[Saved entries]
*** Block opens ***

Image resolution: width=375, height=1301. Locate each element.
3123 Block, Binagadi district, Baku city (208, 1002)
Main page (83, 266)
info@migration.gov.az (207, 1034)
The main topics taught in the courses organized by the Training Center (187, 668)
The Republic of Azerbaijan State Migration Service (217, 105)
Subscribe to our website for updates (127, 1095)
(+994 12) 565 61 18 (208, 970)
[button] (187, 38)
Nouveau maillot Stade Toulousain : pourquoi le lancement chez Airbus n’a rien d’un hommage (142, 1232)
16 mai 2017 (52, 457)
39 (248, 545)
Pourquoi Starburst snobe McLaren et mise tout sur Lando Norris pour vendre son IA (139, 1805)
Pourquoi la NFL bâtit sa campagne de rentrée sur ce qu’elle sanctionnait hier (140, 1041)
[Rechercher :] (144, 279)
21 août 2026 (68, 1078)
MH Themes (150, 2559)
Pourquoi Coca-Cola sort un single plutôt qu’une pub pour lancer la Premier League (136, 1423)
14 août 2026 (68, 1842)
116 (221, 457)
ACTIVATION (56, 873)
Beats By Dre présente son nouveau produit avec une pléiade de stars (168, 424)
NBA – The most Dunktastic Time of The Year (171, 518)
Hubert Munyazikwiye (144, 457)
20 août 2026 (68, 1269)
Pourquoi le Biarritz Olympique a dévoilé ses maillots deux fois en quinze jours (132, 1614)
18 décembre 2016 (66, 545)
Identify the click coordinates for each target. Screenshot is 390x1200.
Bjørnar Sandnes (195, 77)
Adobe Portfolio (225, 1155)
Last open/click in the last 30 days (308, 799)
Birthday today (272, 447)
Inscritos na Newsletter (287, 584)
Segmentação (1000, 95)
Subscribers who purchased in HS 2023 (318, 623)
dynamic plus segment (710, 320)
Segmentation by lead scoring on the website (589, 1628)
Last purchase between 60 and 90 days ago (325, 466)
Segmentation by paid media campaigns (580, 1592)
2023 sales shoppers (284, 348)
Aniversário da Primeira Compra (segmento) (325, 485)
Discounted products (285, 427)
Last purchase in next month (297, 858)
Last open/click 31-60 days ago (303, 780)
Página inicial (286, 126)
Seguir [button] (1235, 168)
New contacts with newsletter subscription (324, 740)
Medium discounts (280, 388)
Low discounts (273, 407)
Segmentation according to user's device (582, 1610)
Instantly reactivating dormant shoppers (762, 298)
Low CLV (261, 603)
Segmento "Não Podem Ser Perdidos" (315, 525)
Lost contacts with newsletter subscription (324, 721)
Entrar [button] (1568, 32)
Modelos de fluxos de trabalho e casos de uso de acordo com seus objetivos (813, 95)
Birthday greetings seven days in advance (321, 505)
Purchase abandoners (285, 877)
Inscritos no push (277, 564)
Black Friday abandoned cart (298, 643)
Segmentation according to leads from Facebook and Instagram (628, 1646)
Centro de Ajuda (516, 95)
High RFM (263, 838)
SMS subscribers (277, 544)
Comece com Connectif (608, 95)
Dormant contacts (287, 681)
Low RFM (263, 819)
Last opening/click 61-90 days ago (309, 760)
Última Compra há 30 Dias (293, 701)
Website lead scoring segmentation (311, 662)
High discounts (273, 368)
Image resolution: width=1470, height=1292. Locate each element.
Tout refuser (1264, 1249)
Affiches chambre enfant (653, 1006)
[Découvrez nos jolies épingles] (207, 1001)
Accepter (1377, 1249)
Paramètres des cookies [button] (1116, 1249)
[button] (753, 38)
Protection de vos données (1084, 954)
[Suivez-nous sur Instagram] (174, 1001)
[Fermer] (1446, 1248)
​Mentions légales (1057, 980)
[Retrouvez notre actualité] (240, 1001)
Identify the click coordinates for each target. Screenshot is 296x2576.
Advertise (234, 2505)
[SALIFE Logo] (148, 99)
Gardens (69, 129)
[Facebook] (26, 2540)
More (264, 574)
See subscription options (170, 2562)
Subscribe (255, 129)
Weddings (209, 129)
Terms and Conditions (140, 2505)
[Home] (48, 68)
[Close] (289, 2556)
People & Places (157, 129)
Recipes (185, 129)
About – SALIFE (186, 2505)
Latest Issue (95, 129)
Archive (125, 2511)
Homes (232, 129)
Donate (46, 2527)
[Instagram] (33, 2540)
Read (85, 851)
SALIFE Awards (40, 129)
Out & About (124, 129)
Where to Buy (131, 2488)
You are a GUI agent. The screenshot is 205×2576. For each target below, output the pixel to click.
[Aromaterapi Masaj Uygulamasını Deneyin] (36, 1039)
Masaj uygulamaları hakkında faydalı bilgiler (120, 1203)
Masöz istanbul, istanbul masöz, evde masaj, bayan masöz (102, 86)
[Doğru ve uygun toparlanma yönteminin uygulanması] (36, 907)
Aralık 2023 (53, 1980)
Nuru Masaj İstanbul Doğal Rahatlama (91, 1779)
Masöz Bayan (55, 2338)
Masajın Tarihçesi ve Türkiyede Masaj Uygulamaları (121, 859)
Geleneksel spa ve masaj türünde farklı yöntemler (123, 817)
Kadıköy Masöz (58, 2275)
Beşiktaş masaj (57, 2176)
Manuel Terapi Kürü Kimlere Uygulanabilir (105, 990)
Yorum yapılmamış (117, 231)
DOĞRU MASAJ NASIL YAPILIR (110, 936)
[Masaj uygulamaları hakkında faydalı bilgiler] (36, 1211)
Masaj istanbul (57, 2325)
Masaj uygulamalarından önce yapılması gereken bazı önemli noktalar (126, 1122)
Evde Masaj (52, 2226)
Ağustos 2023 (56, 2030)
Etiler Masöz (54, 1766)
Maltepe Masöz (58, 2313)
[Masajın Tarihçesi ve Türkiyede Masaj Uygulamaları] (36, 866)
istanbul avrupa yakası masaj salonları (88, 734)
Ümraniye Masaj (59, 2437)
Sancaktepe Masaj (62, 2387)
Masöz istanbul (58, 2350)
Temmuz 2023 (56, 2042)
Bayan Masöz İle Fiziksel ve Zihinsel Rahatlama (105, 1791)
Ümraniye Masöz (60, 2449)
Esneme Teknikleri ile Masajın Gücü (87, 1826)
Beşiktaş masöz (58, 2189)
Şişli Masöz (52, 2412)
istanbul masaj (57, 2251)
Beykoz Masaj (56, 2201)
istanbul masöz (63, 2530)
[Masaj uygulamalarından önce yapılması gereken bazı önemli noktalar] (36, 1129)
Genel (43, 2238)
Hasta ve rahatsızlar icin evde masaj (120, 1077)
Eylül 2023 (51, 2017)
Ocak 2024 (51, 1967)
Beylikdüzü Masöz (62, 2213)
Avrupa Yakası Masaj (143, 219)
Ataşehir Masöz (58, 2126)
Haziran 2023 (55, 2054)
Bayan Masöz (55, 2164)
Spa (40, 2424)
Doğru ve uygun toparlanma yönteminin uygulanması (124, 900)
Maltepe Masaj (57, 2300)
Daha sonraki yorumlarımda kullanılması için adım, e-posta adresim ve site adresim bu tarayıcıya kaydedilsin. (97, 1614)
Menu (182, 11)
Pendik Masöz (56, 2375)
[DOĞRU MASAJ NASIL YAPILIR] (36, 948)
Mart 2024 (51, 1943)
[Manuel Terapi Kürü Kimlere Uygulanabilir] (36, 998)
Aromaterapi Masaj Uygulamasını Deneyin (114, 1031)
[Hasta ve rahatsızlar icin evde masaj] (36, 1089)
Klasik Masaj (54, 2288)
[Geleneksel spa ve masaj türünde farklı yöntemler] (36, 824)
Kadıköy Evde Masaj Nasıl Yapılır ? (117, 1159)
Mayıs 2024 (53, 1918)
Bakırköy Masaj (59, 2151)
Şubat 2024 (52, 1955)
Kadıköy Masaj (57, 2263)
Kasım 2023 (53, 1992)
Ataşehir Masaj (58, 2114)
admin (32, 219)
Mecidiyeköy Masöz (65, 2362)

*** Block closes ***

→ **What to work on**
Which lines above hold the word "discounts"? Copy each of them.

→ **Solution for this exercise**
Medium discounts (280, 388)
Low discounts (273, 407)
High discounts (273, 368)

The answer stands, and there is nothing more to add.